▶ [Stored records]
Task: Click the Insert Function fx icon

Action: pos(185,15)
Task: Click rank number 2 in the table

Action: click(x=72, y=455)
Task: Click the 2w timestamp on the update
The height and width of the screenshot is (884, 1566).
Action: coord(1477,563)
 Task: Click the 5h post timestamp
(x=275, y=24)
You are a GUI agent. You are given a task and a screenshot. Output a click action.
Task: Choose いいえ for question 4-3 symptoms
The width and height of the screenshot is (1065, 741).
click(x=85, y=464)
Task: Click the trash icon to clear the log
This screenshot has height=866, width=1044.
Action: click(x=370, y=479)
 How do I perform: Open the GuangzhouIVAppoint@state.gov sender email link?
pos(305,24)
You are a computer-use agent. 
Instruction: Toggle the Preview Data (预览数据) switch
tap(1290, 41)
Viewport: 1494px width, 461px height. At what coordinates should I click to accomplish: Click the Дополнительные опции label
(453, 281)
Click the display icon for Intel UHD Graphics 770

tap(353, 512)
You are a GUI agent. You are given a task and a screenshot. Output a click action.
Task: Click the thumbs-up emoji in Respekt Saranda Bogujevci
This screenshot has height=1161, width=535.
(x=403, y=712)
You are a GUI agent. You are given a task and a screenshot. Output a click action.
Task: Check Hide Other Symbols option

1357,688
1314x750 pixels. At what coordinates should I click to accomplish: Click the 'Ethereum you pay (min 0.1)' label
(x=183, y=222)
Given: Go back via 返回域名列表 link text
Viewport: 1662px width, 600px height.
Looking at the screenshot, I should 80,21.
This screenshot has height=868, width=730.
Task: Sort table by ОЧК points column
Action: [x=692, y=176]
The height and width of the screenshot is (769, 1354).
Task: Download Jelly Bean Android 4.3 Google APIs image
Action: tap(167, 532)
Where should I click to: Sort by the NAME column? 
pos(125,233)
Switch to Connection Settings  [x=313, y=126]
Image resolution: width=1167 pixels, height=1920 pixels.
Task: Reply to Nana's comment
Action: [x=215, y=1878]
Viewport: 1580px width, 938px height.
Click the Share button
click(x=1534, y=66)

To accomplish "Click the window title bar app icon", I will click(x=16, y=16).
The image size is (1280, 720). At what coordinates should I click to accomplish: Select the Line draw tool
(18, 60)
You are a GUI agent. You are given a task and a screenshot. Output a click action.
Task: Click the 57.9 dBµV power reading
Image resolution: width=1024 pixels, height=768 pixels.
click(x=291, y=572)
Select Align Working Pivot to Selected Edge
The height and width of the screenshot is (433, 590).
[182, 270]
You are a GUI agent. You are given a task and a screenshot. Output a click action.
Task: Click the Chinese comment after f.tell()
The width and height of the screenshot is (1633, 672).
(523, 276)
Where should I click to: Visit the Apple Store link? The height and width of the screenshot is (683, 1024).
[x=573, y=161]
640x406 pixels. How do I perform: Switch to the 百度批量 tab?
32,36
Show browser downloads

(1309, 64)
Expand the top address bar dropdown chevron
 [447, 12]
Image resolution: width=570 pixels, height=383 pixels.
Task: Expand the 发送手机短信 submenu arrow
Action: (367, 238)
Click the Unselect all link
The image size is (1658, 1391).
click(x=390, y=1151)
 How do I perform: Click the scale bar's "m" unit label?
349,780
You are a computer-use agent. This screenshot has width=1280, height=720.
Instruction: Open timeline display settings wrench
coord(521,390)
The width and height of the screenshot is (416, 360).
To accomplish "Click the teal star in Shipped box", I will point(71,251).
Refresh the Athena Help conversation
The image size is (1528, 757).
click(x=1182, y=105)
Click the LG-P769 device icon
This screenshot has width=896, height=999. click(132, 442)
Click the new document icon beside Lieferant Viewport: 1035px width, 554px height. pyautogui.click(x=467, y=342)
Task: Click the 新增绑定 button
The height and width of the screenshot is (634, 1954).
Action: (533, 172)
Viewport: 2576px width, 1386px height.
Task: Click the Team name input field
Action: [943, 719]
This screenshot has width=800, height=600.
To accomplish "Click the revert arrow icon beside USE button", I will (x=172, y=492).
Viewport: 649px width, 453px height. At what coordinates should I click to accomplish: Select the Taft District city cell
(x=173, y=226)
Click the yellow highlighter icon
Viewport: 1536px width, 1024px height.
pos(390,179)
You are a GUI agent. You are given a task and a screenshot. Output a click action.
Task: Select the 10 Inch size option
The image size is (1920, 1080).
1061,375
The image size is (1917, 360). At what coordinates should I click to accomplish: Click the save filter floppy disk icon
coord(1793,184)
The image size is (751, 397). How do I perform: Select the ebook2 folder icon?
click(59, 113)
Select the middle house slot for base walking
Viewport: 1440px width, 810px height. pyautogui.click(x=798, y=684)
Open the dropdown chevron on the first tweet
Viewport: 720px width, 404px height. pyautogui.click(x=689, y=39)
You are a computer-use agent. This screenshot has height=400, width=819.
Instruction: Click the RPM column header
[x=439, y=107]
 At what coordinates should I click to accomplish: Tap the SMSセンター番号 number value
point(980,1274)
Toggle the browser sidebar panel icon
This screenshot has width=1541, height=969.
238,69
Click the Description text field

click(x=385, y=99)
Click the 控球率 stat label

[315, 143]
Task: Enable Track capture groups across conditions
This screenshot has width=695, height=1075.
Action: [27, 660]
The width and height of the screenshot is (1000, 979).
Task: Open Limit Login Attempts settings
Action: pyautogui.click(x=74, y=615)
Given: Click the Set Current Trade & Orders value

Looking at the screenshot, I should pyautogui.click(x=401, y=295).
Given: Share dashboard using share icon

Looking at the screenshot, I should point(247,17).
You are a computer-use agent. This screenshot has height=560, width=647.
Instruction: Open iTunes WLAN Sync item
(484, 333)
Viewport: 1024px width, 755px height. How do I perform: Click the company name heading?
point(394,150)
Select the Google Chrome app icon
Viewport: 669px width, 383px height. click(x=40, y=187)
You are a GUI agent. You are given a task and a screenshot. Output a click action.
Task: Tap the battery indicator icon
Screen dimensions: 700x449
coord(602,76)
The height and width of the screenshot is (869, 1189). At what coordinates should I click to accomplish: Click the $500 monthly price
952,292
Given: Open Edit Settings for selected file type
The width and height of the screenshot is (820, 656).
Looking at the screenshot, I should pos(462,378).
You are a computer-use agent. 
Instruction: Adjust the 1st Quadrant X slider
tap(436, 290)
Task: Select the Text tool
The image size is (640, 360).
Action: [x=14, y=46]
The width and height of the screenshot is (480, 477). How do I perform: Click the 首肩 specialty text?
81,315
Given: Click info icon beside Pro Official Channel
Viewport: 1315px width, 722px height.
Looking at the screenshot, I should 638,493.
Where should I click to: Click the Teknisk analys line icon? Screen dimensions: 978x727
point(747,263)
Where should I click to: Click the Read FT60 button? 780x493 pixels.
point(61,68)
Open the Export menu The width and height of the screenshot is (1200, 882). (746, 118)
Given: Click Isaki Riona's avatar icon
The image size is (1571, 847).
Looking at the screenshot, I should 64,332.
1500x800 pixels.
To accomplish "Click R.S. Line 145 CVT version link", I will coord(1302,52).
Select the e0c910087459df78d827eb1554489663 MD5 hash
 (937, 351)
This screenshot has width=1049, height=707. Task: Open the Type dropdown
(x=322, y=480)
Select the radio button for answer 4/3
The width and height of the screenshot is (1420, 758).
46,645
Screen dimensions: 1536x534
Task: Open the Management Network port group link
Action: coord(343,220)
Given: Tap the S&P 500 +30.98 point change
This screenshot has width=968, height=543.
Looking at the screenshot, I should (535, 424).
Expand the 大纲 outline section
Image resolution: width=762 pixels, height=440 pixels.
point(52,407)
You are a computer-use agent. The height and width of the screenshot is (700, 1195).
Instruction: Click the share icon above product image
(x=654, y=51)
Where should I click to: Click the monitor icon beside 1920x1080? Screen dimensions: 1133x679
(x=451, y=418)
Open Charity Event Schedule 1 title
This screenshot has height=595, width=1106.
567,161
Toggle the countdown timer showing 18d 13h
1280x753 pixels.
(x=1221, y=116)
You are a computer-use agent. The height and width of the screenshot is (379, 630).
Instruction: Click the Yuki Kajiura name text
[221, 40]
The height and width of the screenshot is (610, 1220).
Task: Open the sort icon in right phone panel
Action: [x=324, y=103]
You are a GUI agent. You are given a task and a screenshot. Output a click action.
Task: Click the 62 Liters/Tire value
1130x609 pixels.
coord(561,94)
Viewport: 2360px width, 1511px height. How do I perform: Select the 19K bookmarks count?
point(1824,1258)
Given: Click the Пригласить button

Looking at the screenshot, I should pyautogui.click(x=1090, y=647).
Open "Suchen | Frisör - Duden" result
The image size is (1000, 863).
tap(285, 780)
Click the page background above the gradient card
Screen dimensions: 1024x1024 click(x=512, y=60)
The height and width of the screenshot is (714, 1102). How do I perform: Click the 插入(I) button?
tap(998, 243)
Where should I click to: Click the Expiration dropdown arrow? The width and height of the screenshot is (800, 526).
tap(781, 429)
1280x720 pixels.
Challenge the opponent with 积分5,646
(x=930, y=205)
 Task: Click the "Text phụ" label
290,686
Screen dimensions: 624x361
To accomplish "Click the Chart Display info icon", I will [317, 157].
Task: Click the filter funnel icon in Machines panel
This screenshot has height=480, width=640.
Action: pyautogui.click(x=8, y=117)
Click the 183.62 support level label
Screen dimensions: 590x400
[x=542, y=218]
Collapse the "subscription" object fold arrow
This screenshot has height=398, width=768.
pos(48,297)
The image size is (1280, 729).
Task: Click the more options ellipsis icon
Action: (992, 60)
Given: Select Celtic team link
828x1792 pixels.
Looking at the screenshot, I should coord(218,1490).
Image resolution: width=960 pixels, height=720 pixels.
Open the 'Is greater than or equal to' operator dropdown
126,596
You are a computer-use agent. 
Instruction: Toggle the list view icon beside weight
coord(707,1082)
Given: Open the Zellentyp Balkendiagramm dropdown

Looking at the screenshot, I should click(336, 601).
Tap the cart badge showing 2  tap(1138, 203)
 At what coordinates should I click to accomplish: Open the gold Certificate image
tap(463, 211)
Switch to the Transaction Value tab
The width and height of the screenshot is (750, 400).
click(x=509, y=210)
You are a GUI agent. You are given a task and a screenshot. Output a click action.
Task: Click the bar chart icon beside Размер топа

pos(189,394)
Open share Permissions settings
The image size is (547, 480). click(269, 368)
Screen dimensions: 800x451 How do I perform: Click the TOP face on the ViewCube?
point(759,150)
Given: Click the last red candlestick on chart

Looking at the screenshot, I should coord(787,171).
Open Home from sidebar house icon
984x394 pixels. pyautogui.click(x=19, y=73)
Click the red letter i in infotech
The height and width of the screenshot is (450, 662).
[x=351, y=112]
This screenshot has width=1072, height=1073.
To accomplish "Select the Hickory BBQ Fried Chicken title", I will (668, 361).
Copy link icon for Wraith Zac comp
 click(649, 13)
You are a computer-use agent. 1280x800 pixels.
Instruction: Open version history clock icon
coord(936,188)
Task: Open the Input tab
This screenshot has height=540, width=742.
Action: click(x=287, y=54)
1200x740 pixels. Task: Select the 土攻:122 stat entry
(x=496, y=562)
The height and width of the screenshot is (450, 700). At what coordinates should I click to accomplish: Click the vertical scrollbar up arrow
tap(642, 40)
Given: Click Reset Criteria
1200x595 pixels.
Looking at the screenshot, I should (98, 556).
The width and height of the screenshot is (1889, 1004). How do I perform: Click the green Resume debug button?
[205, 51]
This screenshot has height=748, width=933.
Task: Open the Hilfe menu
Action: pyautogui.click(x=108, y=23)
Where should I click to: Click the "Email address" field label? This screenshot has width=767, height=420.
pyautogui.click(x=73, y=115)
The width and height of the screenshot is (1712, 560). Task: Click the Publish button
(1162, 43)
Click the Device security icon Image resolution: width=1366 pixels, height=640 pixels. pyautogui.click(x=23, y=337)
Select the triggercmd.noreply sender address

▶ [Directions for this task] Search the entries above for the word "title", and copy every line where it occurs.

▶ [Response area]
To accomplish "Click the window title bar app icon", I will click(x=16, y=16).
Open Charity Event Schedule 1 title
To accomplish "Select the Hickory BBQ Fried Chicken title", I will (668, 361).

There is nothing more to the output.